§ **Extracted data**:
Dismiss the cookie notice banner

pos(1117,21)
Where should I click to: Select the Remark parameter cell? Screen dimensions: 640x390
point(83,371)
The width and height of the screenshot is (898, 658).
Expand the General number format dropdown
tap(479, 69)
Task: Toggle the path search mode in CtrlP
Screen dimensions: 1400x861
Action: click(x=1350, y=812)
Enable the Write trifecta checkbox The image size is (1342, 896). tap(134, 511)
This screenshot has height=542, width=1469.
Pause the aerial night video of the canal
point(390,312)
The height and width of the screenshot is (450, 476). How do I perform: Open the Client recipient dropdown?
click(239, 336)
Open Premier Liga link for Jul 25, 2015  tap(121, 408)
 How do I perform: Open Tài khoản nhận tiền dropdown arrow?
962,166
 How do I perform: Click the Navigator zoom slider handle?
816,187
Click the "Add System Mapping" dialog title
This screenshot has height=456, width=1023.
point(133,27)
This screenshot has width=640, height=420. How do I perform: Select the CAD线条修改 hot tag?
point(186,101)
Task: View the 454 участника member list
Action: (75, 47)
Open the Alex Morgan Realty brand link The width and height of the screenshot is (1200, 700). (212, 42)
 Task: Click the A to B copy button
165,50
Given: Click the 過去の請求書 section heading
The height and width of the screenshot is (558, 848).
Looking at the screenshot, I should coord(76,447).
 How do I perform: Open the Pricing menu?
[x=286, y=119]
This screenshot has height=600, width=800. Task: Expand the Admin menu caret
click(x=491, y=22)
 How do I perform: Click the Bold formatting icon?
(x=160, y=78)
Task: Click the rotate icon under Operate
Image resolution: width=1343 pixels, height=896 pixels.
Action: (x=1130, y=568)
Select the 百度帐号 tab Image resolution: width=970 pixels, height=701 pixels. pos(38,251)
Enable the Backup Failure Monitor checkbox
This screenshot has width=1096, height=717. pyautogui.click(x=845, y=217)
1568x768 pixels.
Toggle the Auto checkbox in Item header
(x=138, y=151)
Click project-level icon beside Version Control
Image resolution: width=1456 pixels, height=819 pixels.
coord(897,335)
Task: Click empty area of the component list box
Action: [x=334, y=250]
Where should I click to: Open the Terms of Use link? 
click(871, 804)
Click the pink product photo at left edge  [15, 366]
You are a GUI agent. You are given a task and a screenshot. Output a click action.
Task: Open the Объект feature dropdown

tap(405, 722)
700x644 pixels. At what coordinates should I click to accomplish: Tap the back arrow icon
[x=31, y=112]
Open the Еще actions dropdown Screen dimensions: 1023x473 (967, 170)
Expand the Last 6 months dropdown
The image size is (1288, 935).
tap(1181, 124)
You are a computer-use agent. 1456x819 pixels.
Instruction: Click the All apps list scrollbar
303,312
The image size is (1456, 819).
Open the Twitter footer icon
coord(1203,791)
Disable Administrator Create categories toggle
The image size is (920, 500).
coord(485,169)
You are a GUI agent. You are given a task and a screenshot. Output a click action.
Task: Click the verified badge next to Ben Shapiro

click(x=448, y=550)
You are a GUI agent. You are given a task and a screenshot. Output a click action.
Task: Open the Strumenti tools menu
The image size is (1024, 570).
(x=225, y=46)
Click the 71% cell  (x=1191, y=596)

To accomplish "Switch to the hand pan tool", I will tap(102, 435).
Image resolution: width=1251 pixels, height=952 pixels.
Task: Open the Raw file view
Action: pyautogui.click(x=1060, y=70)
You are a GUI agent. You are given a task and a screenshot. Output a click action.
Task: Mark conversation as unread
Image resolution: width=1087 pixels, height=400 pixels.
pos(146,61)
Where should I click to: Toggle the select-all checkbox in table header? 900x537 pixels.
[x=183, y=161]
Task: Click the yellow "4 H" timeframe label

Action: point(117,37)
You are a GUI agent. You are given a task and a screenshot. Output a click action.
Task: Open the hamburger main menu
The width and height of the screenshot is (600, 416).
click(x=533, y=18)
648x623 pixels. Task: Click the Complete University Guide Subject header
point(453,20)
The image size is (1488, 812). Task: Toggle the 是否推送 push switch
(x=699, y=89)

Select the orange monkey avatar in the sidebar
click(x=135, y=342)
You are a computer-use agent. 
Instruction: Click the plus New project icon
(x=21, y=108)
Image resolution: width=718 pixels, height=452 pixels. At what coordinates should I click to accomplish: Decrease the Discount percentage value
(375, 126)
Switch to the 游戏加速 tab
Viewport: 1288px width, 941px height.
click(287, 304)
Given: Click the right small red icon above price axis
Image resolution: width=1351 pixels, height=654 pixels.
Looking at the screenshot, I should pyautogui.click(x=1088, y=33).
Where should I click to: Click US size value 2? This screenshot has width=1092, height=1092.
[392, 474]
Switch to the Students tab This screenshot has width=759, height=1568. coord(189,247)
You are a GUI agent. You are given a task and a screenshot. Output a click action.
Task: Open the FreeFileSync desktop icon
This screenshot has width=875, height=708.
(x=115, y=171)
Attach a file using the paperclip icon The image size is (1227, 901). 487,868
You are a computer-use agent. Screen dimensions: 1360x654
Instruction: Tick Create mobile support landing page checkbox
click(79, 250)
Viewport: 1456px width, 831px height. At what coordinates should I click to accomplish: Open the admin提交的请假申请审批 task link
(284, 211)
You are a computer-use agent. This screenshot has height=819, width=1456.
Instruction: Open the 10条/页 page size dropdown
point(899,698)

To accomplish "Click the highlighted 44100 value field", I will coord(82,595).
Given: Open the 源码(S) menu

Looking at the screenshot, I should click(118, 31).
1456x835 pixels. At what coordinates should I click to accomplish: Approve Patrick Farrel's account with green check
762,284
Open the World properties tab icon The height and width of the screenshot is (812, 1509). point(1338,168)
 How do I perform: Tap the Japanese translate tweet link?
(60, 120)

§ **Directions for this task**: Locate each line of the records above that contains the string "Enable", and copy every one of those lines.

§ **Answer for the task**:
Enable the Write trifecta checkbox The image size is (1342, 896). tap(134, 511)
Enable the Backup Failure Monitor checkbox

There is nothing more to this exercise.